Collected data entries
————

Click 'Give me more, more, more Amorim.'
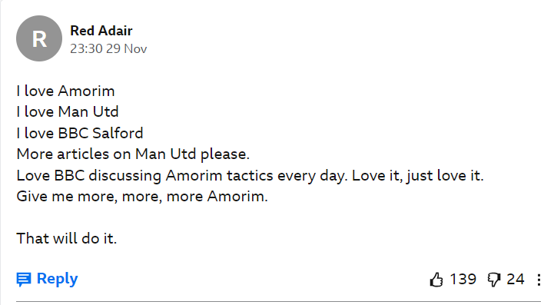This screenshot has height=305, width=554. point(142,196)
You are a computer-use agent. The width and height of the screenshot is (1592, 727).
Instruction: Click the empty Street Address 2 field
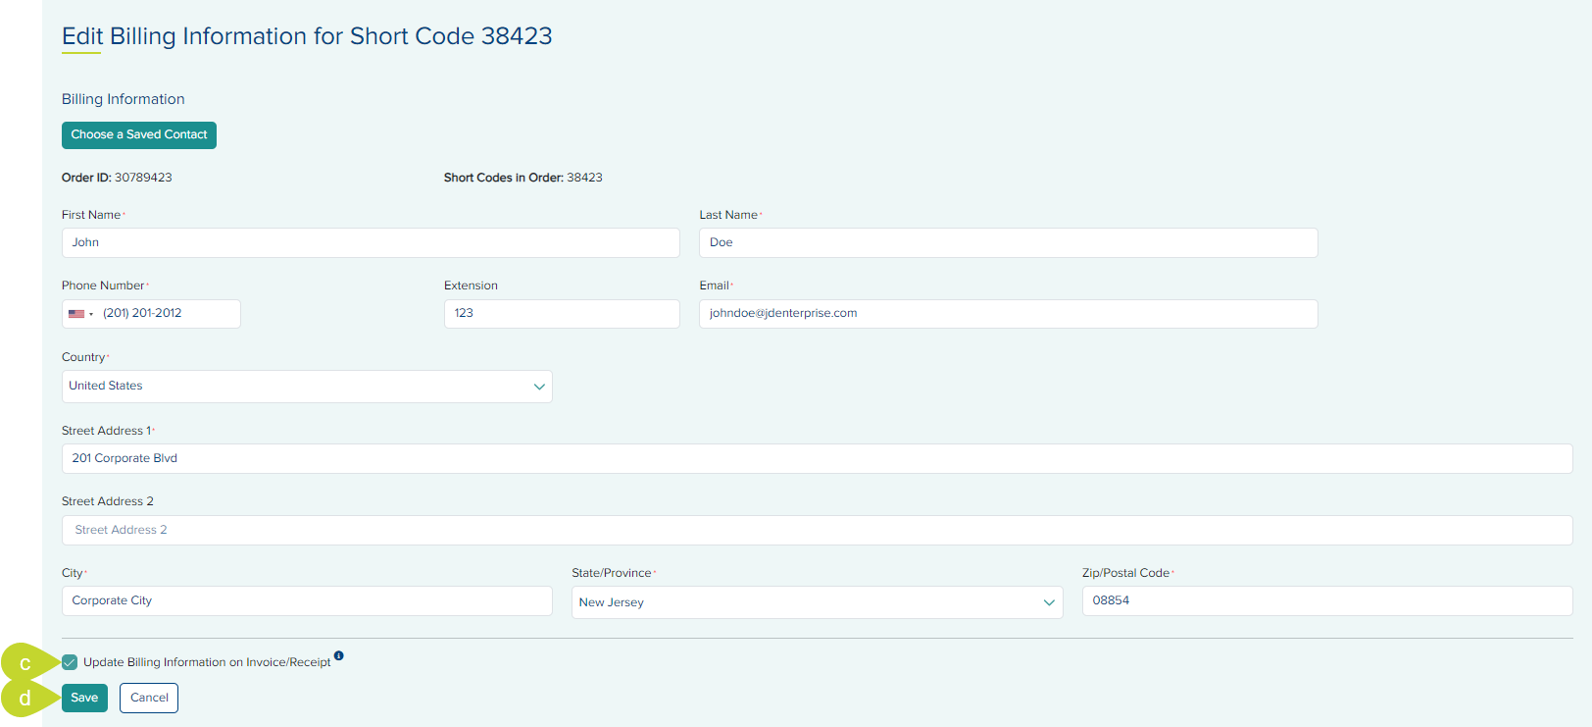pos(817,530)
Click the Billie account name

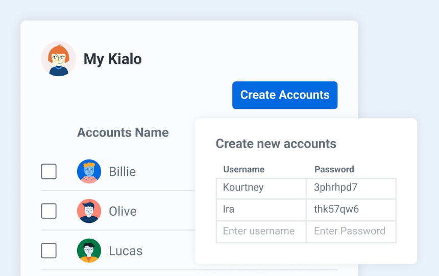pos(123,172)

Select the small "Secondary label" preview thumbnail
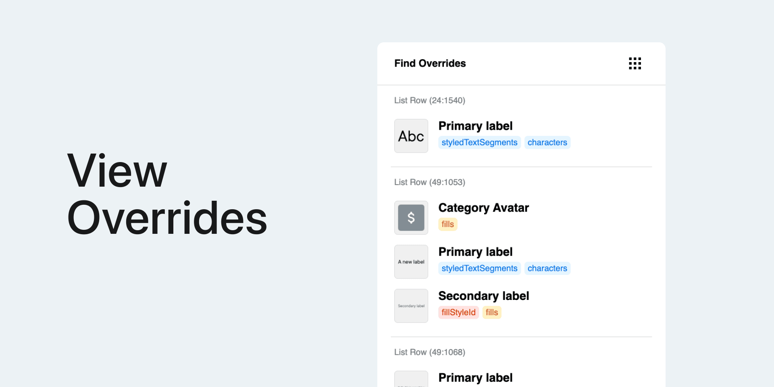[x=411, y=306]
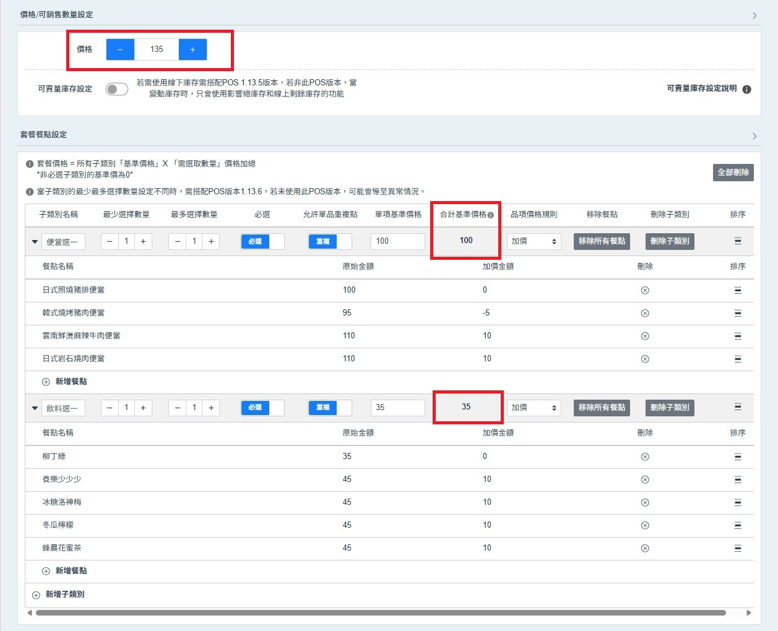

————

• **What to work on**
Print the records exactly, every one. Leave out the pictures.

• **Expected answer**
Click 'Give me more, more, more Amorim.'
This screenshot has height=305, width=554. point(142,196)
You are a computer-use agent. The width and height of the screenshot is (1592, 727).
Instruction: Click the empty Street Address 2 field
pos(817,530)
Click the Billie account name

pos(123,172)

Select the small "Secondary label" preview thumbnail
[x=411, y=306]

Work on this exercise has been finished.